Family, medicine, and time helped me recover. Being out of control like that was fun only for the first two weeks. Having my life turned upside down was not fun either. As I recovered I became increasingly interested in finding ways to prevent a relapse. One doctor said: You have a vulnerability. You need to protect yourself. I agreed.
Looking back on the experience, I realized there was a rise in odd behaviors two weeks before I started to skip nights of sleep and fell into psychosis. There was an even longer buildup of stress, anxiety, and fear in the months before the mania hit. During the last two weeks before the mania, my behavior was different from what is normal for me. I felt elated and had a sense of general “breakthrough”. I suddenly felt no fear and anxiety. I felt on top of the world. I was constantly taking notes because ideas and thoughts were running through my head. I scheduled meetings and social activities almost constantly throughout these two weeks and shared my experiences as my new self. As I started to sleep less and skip nights of sleep, others later told me I seemed agitated and down.

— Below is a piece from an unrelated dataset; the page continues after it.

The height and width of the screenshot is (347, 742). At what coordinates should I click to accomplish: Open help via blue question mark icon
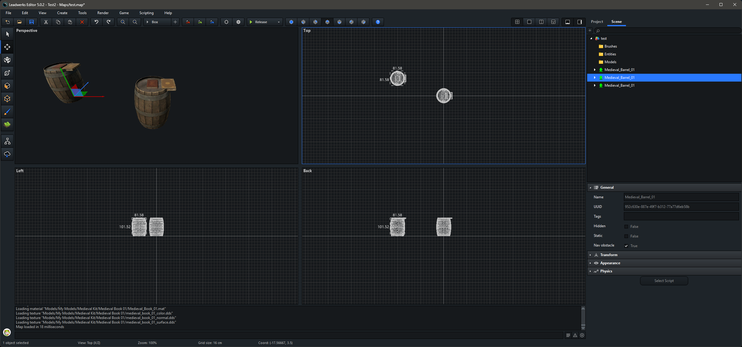(x=378, y=22)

Maybe it is possible to catch these early warning signs and take counter measures before they worsen into mania or depression. This is why I have started to track my behavior starting with mood and sleep. If I can get a baseline of my behavior and know what is ‘normal’ for me, it will be easier to notice when I am outside my normal range. I can alert myself or be alerted by others around me who are monitoring me. Long-term records of mood will also help me experiment to see which things influence my mood. This may give me more control over my mood.

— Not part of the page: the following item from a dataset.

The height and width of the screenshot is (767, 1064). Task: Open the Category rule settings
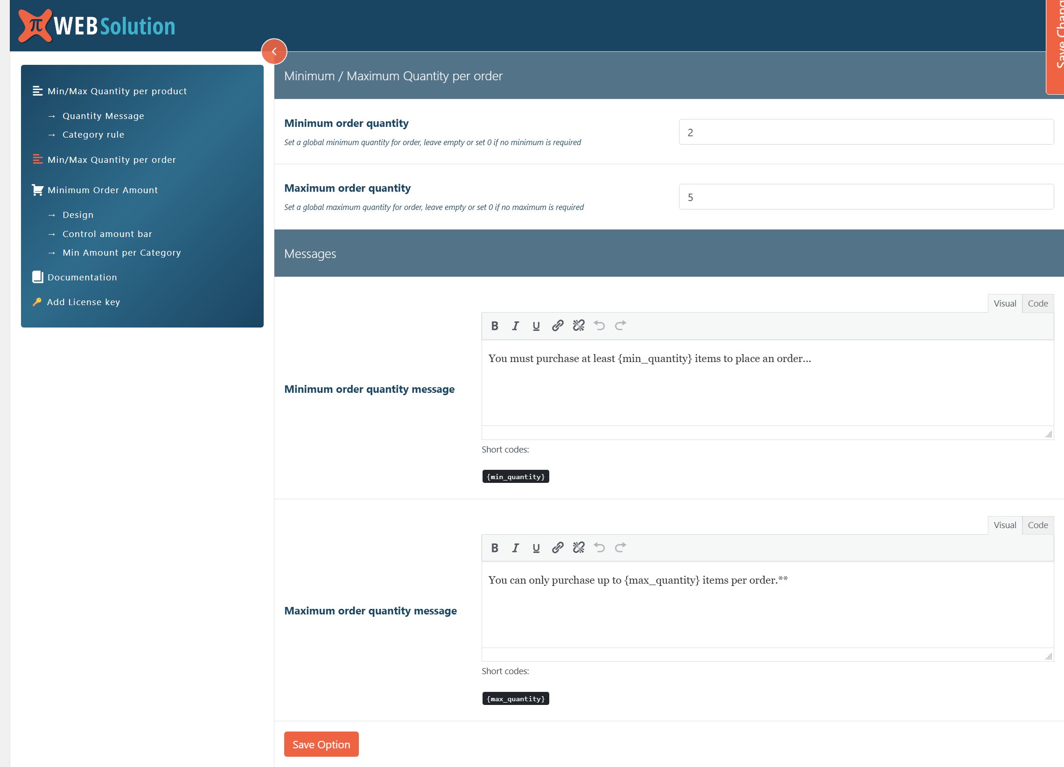tap(93, 135)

Mood tracking might be a good idea for anyone to do, but it may be especially helpful for people with a bipolar diagnosis. Everyone has mood variation. For bipolars, however, mood swings can be more extreme (in both directions, up and down) , have far worse consequences (psychosis on one end and suicide on the other), change more rapidly, and be more vulnerable to environmental triggers like stress. The good news is that the first changes in mood can happen hours or days before more extreme changes. This gives people a chance to take countermeasures to prevent more extreme states.
The project name refers to the fact that Van Gogh had bipolar disorder.

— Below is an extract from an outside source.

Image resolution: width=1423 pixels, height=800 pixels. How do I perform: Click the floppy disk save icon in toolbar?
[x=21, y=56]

I want to thank Seth’s colleague “John” for articulating and sharing this. I am not bipolar, but I do have relatively mild manic tendencies, and I am very vulnerable to serious depression and work hard to find ways to avoid/avert it, with reasonable success the last decade or so. I periodically rediscover how important good circadian rhythms are in protecting me from depression — getting up and getting sunlight early in the morning makes a big difference. (A realization I owe to Seth.)
Reading “John’s” account is helpful. It’s a real challenge to maintain some objectivity about one’s moods and the factors that may be influencing them; it requires real work — and work that one should not try to do entirely alone. The help and feedback of loved ones, colleagues, etc. is important. And gaining valid causal knowledge of what is influencing your mood is crucial — I find it regrettable that the therapeutic establishment that I sought help from for many years had little valid knowledge. They mostly wanted me to revisit the “repressed” emotions of my childhood — that road led only to more suffering and was mostly a waste of time. My impression is that many people of my baby boomer generation are learning to become managers of their moods, weight, sleep, energy, relationships, etc….
Thanks again, “John”.
Thanks! That is a very clear description of what you went through. I love the name Van Gogh Defense Project. As you you have experienced with intensity what some of us go have only felt at a mild level, I think this is inspiring. After reading this I want to track my mood because this is very relevant and its about self awareness. I think getting to know ourselves better is the dream and goal of a philosopher/Writer and having years of data can really help improve my life.